::: RECORDED INFORMATION
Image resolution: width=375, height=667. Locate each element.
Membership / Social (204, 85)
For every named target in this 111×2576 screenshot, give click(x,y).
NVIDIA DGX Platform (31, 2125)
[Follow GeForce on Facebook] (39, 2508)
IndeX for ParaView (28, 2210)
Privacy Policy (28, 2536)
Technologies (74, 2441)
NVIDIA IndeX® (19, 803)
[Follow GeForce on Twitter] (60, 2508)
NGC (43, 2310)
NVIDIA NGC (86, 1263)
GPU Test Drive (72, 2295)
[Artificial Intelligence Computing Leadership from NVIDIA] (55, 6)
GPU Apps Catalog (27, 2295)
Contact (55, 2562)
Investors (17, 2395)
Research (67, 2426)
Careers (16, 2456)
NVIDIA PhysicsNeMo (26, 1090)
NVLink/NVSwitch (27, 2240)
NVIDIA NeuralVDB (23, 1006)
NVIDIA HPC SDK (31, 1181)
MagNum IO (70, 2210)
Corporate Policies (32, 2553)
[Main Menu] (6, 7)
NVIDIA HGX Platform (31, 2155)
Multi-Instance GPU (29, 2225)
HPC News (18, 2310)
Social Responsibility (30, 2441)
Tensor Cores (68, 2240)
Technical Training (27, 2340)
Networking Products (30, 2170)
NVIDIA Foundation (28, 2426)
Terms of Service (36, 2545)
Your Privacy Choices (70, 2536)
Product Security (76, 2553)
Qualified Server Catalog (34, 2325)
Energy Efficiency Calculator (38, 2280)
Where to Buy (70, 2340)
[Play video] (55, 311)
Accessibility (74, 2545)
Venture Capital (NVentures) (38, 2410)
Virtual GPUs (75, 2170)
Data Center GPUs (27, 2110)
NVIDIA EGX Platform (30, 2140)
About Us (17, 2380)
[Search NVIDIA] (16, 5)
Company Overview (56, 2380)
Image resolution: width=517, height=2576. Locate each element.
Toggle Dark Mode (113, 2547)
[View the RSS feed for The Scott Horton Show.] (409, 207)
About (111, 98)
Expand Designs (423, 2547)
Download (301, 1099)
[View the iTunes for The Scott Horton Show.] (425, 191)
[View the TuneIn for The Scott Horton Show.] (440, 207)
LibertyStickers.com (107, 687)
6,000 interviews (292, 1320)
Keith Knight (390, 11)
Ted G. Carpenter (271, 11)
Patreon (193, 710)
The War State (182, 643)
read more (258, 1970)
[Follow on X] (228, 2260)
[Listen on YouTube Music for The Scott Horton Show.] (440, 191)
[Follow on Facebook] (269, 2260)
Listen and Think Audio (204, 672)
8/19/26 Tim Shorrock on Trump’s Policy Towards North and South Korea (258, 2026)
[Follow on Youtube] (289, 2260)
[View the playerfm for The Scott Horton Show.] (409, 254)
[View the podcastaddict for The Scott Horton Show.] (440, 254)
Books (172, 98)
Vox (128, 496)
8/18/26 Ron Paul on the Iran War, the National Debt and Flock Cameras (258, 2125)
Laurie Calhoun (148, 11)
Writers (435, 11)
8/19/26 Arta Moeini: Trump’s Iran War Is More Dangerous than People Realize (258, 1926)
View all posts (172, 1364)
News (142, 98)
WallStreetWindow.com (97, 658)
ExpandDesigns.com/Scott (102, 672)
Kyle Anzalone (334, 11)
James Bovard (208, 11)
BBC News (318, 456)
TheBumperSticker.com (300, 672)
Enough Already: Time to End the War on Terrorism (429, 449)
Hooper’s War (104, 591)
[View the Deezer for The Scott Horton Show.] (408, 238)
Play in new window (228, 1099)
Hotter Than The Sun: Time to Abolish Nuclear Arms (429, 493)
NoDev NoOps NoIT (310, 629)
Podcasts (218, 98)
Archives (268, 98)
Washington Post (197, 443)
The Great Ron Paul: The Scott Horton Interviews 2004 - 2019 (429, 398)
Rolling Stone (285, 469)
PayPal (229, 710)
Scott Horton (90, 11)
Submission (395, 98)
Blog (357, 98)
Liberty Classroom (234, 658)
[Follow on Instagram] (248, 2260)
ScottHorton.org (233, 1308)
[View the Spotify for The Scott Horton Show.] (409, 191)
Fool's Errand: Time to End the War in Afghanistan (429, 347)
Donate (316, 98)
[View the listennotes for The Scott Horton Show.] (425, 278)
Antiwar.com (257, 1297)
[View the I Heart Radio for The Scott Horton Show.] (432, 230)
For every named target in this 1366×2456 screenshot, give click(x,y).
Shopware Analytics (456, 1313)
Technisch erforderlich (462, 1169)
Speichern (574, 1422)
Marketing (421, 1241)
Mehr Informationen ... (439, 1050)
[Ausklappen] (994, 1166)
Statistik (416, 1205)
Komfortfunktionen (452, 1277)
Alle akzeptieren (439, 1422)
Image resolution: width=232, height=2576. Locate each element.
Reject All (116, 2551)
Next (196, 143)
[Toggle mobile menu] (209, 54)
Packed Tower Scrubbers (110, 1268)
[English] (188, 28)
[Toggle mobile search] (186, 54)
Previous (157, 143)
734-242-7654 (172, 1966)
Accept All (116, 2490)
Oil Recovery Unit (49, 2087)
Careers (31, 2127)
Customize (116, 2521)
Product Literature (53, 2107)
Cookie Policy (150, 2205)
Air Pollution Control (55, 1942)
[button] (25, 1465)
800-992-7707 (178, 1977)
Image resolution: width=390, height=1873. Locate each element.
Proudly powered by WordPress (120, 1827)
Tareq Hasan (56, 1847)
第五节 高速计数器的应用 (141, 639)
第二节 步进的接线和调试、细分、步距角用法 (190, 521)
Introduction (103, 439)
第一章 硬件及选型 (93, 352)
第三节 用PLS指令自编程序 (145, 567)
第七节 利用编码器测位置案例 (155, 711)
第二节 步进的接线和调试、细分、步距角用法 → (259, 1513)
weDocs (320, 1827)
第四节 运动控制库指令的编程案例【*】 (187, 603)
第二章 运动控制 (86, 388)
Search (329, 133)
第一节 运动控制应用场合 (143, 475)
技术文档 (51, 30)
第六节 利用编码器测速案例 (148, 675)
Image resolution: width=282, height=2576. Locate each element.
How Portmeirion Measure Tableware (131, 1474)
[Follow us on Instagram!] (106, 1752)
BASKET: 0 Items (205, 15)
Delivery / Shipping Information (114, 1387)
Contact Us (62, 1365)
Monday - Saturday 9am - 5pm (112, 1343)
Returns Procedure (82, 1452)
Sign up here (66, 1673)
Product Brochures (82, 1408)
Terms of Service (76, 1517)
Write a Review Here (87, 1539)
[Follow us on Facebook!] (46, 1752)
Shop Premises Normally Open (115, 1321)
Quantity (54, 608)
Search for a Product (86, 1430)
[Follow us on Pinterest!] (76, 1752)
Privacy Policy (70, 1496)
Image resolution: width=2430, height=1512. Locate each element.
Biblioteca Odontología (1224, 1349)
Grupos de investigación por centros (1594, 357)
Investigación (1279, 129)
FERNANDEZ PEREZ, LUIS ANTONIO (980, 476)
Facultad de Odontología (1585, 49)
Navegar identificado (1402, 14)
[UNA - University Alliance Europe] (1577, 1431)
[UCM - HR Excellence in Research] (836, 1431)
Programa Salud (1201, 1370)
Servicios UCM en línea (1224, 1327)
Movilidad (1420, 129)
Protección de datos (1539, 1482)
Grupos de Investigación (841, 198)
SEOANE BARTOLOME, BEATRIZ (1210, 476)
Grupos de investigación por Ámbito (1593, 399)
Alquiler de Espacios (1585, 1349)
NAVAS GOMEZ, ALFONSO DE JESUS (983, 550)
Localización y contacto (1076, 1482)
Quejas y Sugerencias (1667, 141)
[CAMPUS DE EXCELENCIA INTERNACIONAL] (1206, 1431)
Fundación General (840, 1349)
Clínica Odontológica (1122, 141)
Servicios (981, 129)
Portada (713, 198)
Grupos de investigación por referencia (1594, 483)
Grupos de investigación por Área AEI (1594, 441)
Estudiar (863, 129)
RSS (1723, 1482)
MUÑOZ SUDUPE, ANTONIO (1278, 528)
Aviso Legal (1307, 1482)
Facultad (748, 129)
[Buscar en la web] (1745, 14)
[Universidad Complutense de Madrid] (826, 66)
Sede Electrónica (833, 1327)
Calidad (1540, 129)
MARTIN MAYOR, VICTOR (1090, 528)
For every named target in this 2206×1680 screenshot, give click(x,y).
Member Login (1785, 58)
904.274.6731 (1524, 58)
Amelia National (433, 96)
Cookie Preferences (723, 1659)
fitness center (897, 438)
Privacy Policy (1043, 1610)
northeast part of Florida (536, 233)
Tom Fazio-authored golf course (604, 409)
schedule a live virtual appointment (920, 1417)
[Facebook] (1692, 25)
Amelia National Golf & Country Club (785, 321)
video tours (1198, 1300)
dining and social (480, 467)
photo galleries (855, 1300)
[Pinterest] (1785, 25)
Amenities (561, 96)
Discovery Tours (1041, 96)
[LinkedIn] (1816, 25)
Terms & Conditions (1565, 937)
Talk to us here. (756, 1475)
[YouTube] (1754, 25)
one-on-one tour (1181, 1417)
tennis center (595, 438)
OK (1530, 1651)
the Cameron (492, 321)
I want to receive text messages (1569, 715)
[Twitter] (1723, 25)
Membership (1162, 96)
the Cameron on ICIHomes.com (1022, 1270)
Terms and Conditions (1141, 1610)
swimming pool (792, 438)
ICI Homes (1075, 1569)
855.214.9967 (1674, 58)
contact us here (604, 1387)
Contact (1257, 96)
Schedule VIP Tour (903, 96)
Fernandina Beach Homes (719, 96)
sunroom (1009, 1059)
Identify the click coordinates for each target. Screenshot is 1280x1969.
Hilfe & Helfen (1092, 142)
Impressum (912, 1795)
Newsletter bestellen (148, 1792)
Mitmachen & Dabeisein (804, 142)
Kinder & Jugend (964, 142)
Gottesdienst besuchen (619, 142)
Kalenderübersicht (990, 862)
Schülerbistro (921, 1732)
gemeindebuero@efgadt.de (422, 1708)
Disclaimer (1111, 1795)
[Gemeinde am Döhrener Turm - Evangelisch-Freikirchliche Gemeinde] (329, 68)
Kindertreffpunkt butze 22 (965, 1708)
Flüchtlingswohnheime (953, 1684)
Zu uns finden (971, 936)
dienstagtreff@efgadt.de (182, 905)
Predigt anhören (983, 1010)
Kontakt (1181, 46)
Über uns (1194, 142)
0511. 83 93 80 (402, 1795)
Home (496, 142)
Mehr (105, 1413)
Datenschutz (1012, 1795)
::::::
• _INSTRUCTIONS TO FOLLOW_: Extract from the records above the lines from the one containing "Mehr Informationen ... (439, 1050)" to the one containing "第二章 运动控制 (86, 388)", both lines included, exactly as they appear and with nothing else.

• _RESULT OF THE EXERCISE_:
Mehr Informationen ... (439, 1050)
[Ausklappen] (994, 1166)
Statistik (416, 1205)
Komfortfunktionen (452, 1277)
Alle akzeptieren (439, 1422)
Image resolution: width=232, height=2576. Locate each element.
Reject All (116, 2551)
Next (196, 143)
[Toggle mobile menu] (209, 54)
Packed Tower Scrubbers (110, 1268)
[English] (188, 28)
[Toggle mobile search] (186, 54)
Previous (157, 143)
734-242-7654 (172, 1966)
Accept All (116, 2490)
Oil Recovery Unit (49, 2087)
Careers (31, 2127)
Customize (116, 2521)
Product Literature (53, 2107)
Cookie Policy (150, 2205)
Air Pollution Control (55, 1942)
[button] (25, 1465)
800-992-7707 (178, 1977)
Image resolution: width=390, height=1873. Locate each element.
Proudly powered by WordPress (120, 1827)
Tareq Hasan (56, 1847)
第五节 高速计数器的应用 (141, 639)
第二节 步进的接线和调试、细分、步距角用法 (190, 521)
Introduction (103, 439)
第一章 硬件及选型 (93, 352)
第三节 用PLS指令自编程序 (145, 567)
第七节 利用编码器测位置案例 (155, 711)
第二节 步进的接线和调试、细分、步距角用法 → (259, 1513)
weDocs (320, 1827)
第四节 运动控制库指令的编程案例【*】 (187, 603)
第二章 运动控制 (86, 388)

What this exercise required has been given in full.